The Future of Enterprise RAG
Emerging capabilities will further transform AI agent-based systems:
- Auto-RAG Optimization
- Dynamiq selection of LLMs to power agents.
- Cost-aware query planning.
- Improved Version Control
- Coordinated snapshots across Iceberg, Milvus, and agent layers.
- Git-like branching for experimental workflows and enhanced version testing.
By integrating Iceberg’s structured intelligence with agentic RAG, businesses can build AI systems that not only answer questions but also understand the full context of enterprise operations. These systems dynamically adapt to evolving workflows and leverage real-time data retrieval, advanced reasoning, and continuous feedback loops. This adaptability ensures enterprises meet the demands of complex environments without sacrificing governance or transparency.
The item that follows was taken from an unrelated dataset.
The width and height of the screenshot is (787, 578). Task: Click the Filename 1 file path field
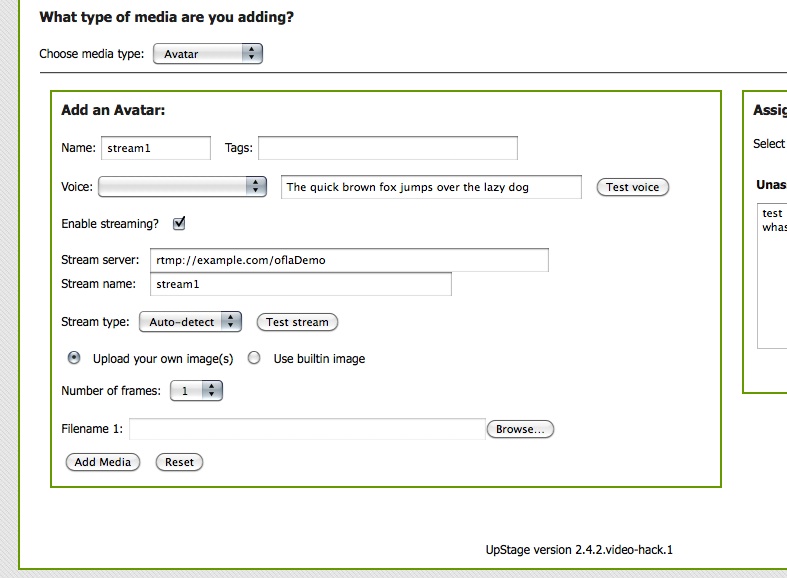point(307,429)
Many organizations are already piloting these architectures, addressing the challenge of moving from pilot to production.
Early adopters use visual builders to rapidly prototype and test agentic workflows, reducing production timelines from months to days—or even from weeks to hours. As production deployments grow, the understanding and practical use of agentic AI advances, bringing us closer to the era of truly intelligent enterprise AI.